À Prague les jeunes commencent à se démener pas mal. Ils ont aussi voulu avoir leur revue illustrée. Le premier a paru. Ceux qui lisent le tchèque sont très contents du texte. Je ne puis juger que des illustrations. Rien de charivaresque comme à Fùgend de Munich, ou de dernier cri parisien comme à la Plume et au Courrier Français. Des qualités de correction et de dessin solide où l’on sent encore les élèves échappés aux leçons de MM. Hynaïs, Pirner et Myselbeck. Pour couverture un beau nu courant à travers des rosiers épineux dessiné beaucoup trop sérieusement par M. Wiesner, un très bon dessin à la plume de M. Swobinski, très recueilli concentré et intime, une grande ébauche historique slave de M. E. Holareck ; on voit qu’il y a loin de cette louable réserve à notre folâtre dévergondage. Mais attendons la suite… Ce n’est ici qu’un commencement d’émancipation. M’est avis qu’avant peu nous verrons du nouveau dans les ateliers des bords de la Vetava ; les dernières affiches d’Hynaïs et d’Oliva m’en sont garant aussi bien que le zèle de l’éditeur Topic chez qui l’on a vu l’exposition complète de Walter Crane, celle des cartons de Sacha Schueider et des œuvres de Alesch qui arrive à la fin de cette chronique comme un verre d’eau claire après un grand dîner trop épicé.

Alesch, voilà un artiste que je voudrais faire un peu connaître à ceux qui s’intéressent à l’art populaire.

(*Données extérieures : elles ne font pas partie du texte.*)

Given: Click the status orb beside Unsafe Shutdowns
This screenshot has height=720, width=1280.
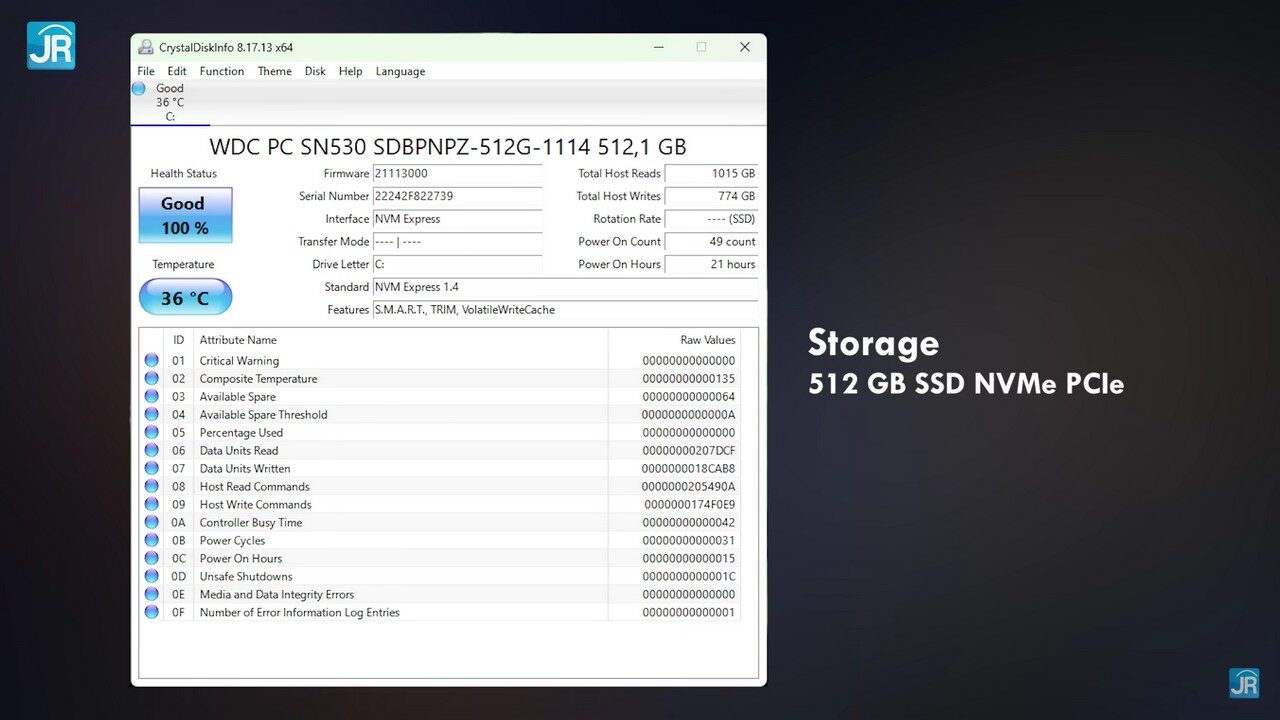Looking at the screenshot, I should tap(151, 577).
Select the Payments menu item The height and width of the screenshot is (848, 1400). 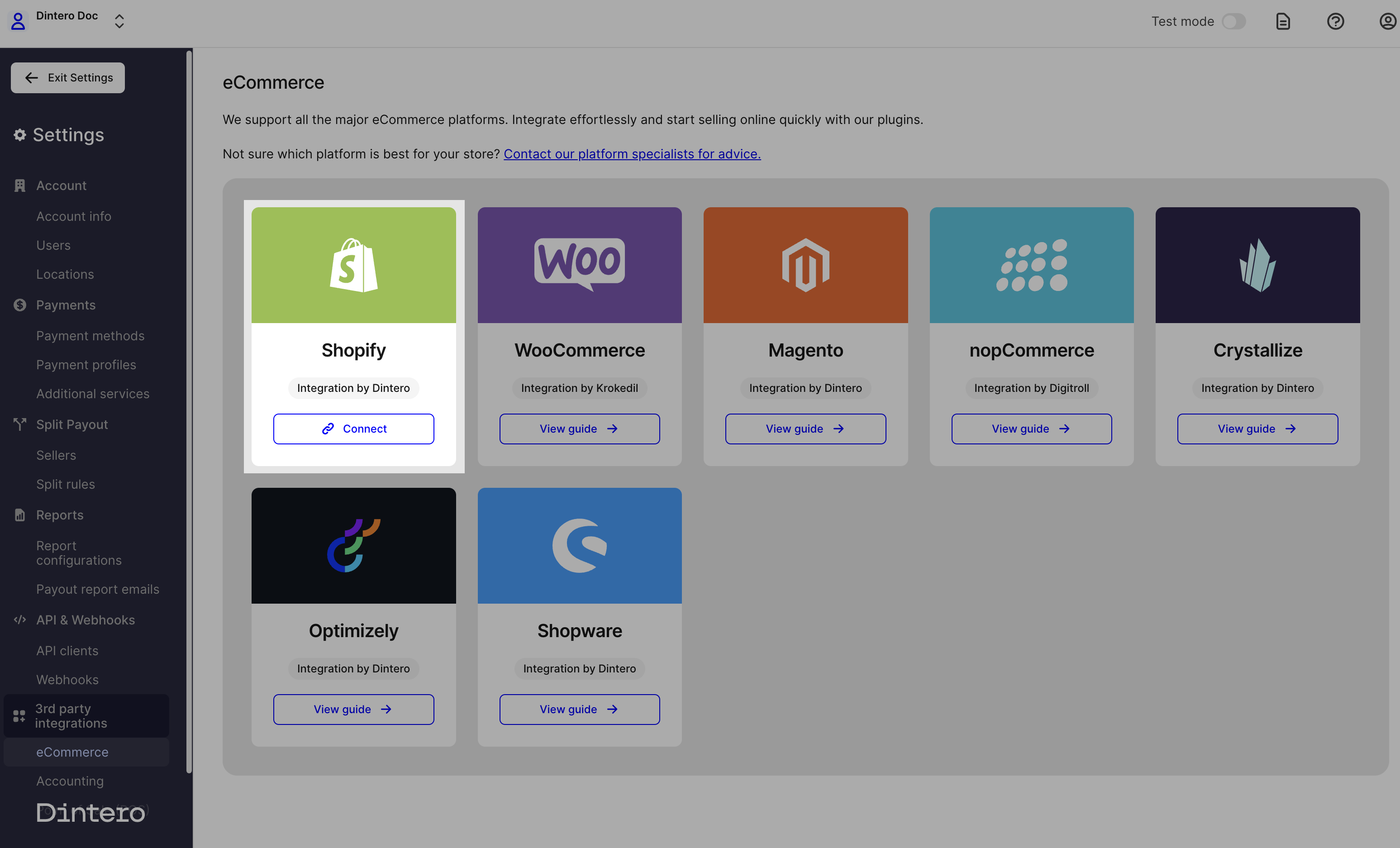[x=66, y=305]
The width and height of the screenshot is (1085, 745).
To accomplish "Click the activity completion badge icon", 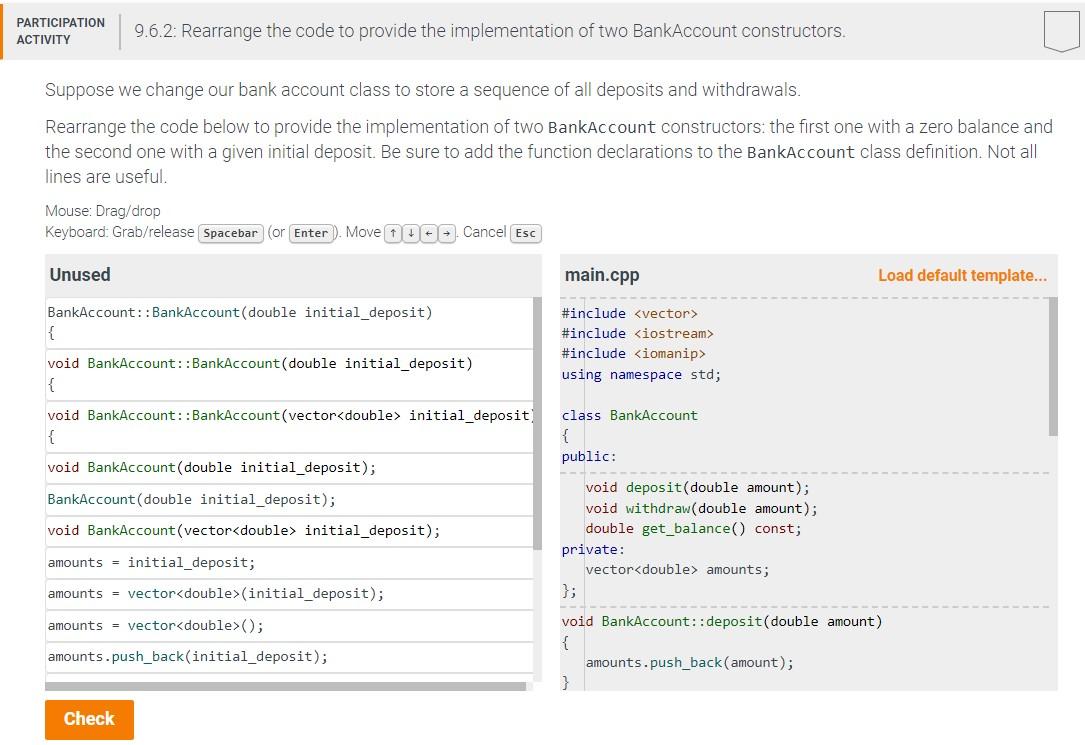I will click(1061, 31).
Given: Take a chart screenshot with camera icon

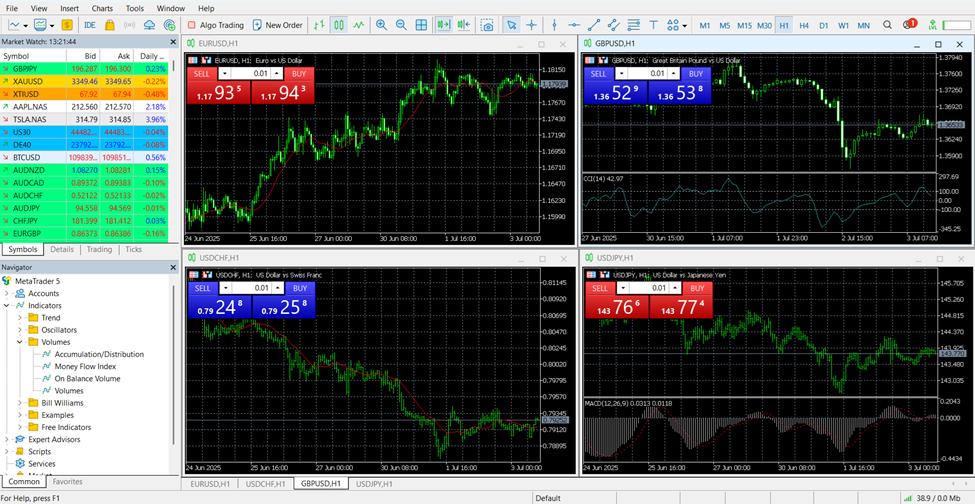Looking at the screenshot, I should click(x=489, y=25).
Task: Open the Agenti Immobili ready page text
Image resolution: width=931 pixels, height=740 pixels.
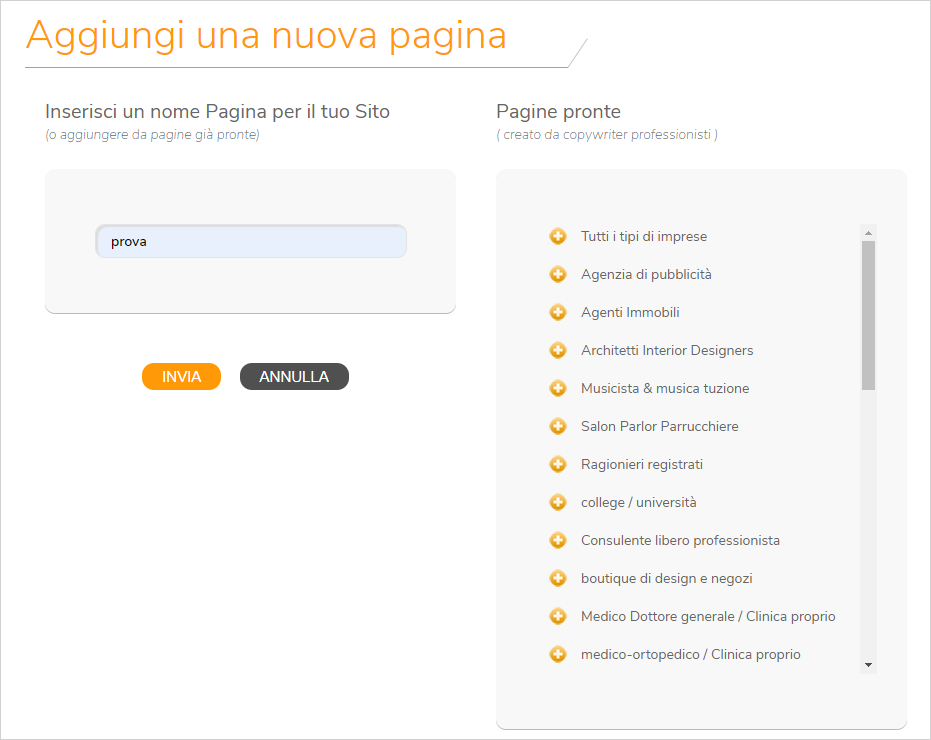Action: 630,312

Les Tchèques voient en lui leur Walter Crane, ils ont raison : mais un Walter Crane paysan, patriote, pamphlétaire et incorrect de dessin, comme pour mieux se rapprocher des humbles à qui l’expression parle infiniment mieux que la plasticité. Il a illustré les gestes et les chansons des rues et des bois de la Bohême, il a couvert de graphites les maisons de Prague et de Pilsen. Son activité a tout embrassé : on a de lui des meubles et des jeux de cartes, de beaux albums, des calendriers et des éphémérides… Ceux qui ne comprennent rien aux broderies et aux mélodies paysannes slaves, aux contes populaires romains, aux naïves décorations campagnardes appliquées à tous les menus objets usuels chez toutes les populations sont à l’Est de l’Oder, de la Sumava (Forêt de Bohême), de la Leitha et du Tagliamento, feront bien de ne pas frapper à la porte d’Alesch. Ceux que ravit la force autochtone de l’esprit national peuvent aller herboriser sur ses terres : la société Manesch vient de publier deux volumes recueillis un peu au hasard, à tort et à travers du double ou triple millier de dessins épars d’Alesch. Après une symphonie de Brûckner et une visite à la galerie Lichteustein, feuilleter me donne l’impression de cueillir et de manger fraises et myrtilles dans les bois de Pisek, au bord des sources chanteclaires.

1896.
william ritter.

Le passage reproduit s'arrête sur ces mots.